In this embodiment, the first signal transmission line 132 and the second signal transmission line 134 and the first power line 142 and the second power line 144 can be mutually coupled to each other (as shown in FIG. 1) or Z捻. . For example, the first signal transmission line 132 and the second signal transmission line 134 and the first power line 142 and the second power line 144 can be coupled to each other (or twisted together). In addition, the signal transmission lines in the signal transmission unit 130 are coupled to each other to balance the charge between the two.

In an embodiment of the present invention, the mutual transmission of the signal transmission unit 130 and the electrical connection unit 140 is greater than or equal to 75 TPM (Twists per meter), for example, may be 79 TPM, where TPM represents the number of turns per meter.

If conductive fabric is applied to the universal serial bus (Universal serial bus, USB) 2.0, due to its transmission mode, only one of the first signal transmission line 132 and the second signal transmission line 134 can carry signals.

The number of the first warp conductive fibers 150 may be any strip for the purpose of shielding the electric field between the signal transmission unit 130 and the electrical connection unit 140. In one embodiment of the invention, the number of first warp conductive fibers is two. In other embodiments, the number of the first warp conductive fibers may also be singular, for example, when one or three, one of the first warp conductive fibers may be used to make the components at both ends of the conductive fabric have the same potential. In order to prevent arcing of the components at both ends of the conductive fabric due to the potential difference.

In an embodiment of the invention, the materials of the central conductive fiber, the first warp conductive fiber 150 and the weft conductive fiber 122 are independently selected from the group consisting of silver, copper, carbon black, graphite, graphene, stainless steel, polyaniline or poly. Dioxyethylene thiophene (PEDOT: PSS).

In an embodiment of the invention, the conductive fiber is coated with an outer insulating layer, and the material of the outer insulating layer is selected from the group consisting of polyvinyl chloride (PVC), polytetrafluoroethylene (PTFE), and polyurethane (PU). , polyacrylic acid, or polyimide and its derivatives. For example, the overlying insulating layer may be coated or wrapped to coat the central conductive fibers.

The weft yarn 120 comprising the weft conductive fibers 122 functions to form a 3D three-dimensional screen mesh to shield the three-dimensional electric field.

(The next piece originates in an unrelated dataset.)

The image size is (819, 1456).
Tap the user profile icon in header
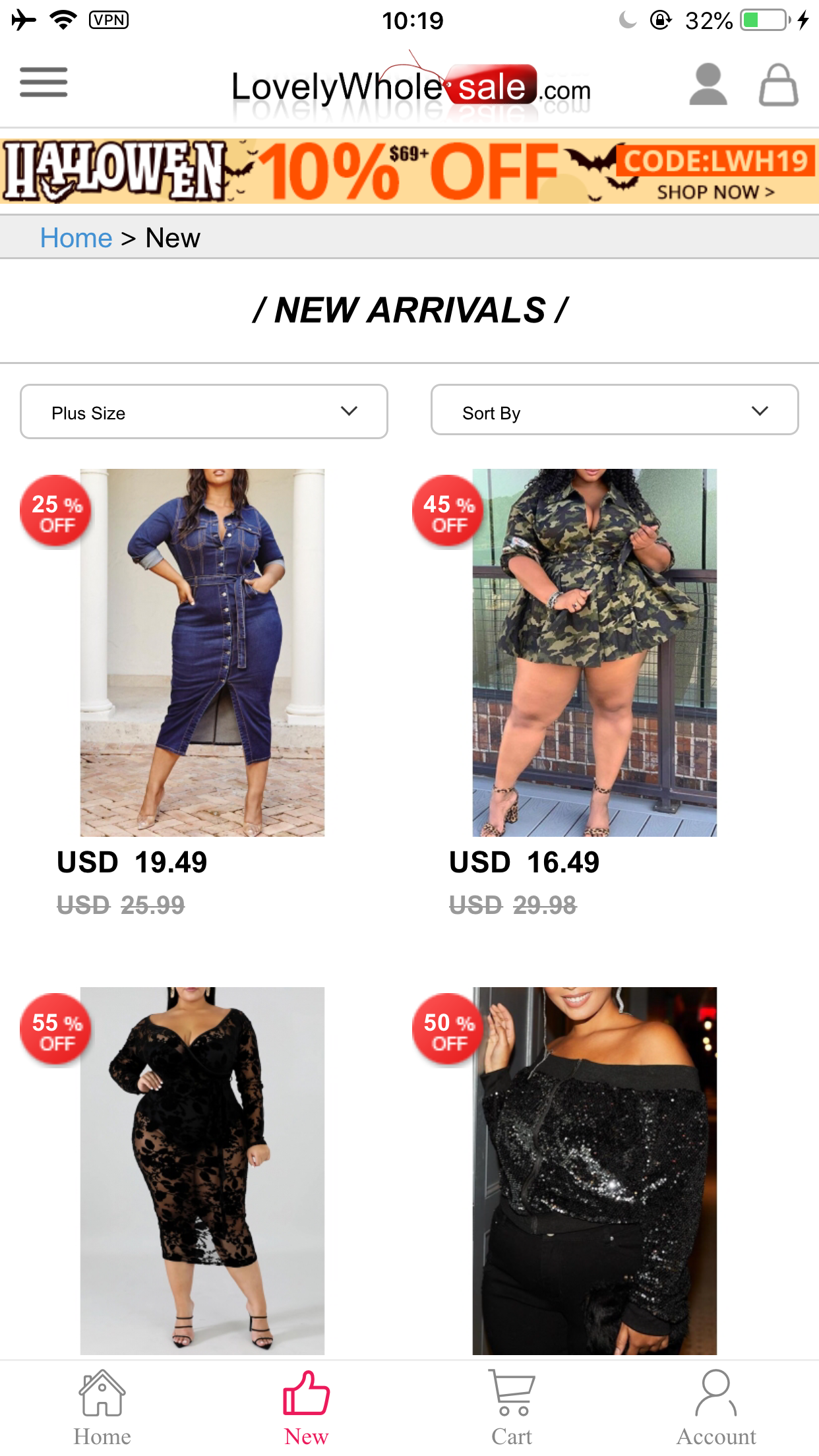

The invention provides a high-strength, high-flexibility, flexible and flat conductive fabric cable, and can provide a sewing process and a combination of clothing. The conductive fabric of the present invention inserts a warp conductive fiber between the signal transmission unit and the electrical connection unit The dimension is used to offset the attenuation of the signal transmission and also to block the lateral horizontal interference source, and at the same time, the weft conductive fiber is sandwiched into the weaving to form a 3D three-dimensional shielding net, thereby making the conductive fabric of the present invention resistant to noise. The structure of the conductive fabric of the present invention has various changes, and the touch can be soft or stiff. The conductive fabric of the invention has high feasibility in mass production, can be hidden in the general fabric as signal transmission, and is applied to the wearable application market, such as electronic smart clothing, smart home, wearing clothing, rope electrical transmission, etc., or electrical appliances and the like.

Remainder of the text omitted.